Wolf concordou com a avaliação de Stanton da abordagem da embaixada dos EUA.

“Quero dizer isso claramente, as políticas e ações atuais da Embaixada Americana na Nigéria falharam”, disse ele. “Acredito que precisamos de um enviado especial para a Nigéria, na região do Lago Chade, uma pessoa que possa coordenar a resposta dos EUA à crise por várias agências de ajuda do nosso governo, que possam trabalhar com os aliados na França e na Inglaterra e outros países da OTAN.”

Stanton disse que uma maneira de superar a narrativa dominante é conduzindo uma investigação internacional em larga escala que resultaria em um relatório oficial.

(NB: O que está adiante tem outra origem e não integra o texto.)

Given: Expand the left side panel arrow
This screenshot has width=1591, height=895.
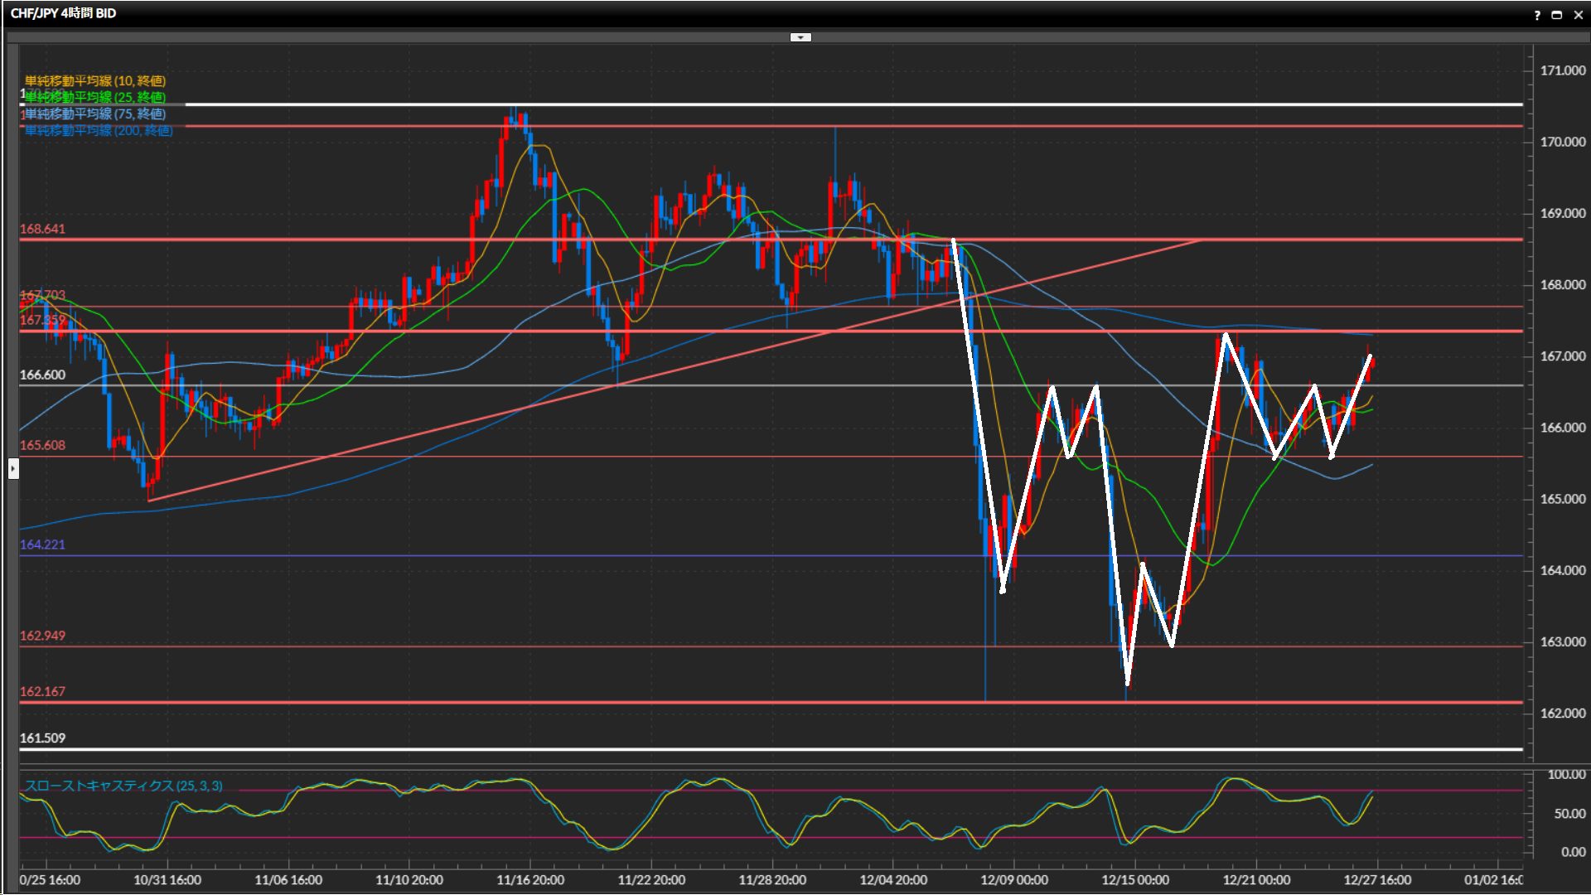Looking at the screenshot, I should click(x=12, y=469).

“Como fizemos com Darfur, no entanto, percebemos que, mesmo após uma investigação de nosso próprio governo, não foi suficiente para convencer as [Nações Unidas]”, disse Stanton. “Eles montaram sua própria comissão de inquérito, que saiu com um relatório que dizia que não havia evidência suficiente de intenção de dizer que o Sudão estava cometendo genocídio contra o povo de Darfur, o que não faz sentido”.

“Quando a comissão foi formada, já havia 50.000 Darfuris que foram assassinados com a ajuda do governo sudanês com bombardeios e assim por diante. Infelizmente, é isso que está acontecendo hoje na Nigéria. O governo central, o governo federal, está essencialmente atuando como espectador. Não está buscando ativamente.”

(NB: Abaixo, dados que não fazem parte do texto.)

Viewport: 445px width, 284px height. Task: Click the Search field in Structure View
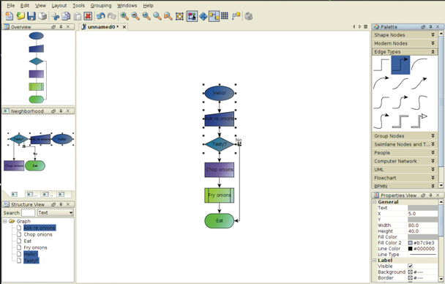tap(28, 213)

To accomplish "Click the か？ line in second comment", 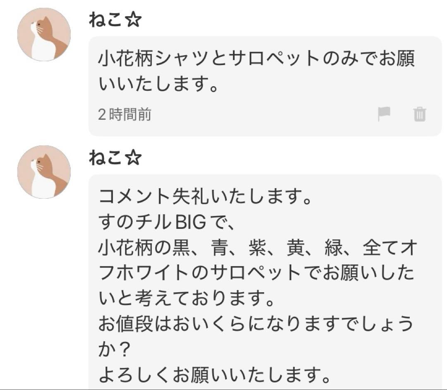I will pos(114,350).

Wolf alertou que “todos os dias há um atraso na nomeação de um enviado especial, significa que mais pessoas morrerão.”

“Quando a nomeação é feita, o secretário Pompeo deve ficar ao lado do nomeado para mostrar que ele ou ela tem o apoio do secretário e da administração”, disse Wolf. “Acredito que o fracasso em agir significa que milhares mais morrerão na Nigéria e haverá sérias repercussões na África e além.”

Um enviado especial para a Nigéria e a região do Lago Chade “pode anular essencialmente o negação do nosso embaixador”, enfatizou Stanton.

“Eles podem realmente organizar um esforço para fazer algo sobre esses massacres e genocídios”, disse ele.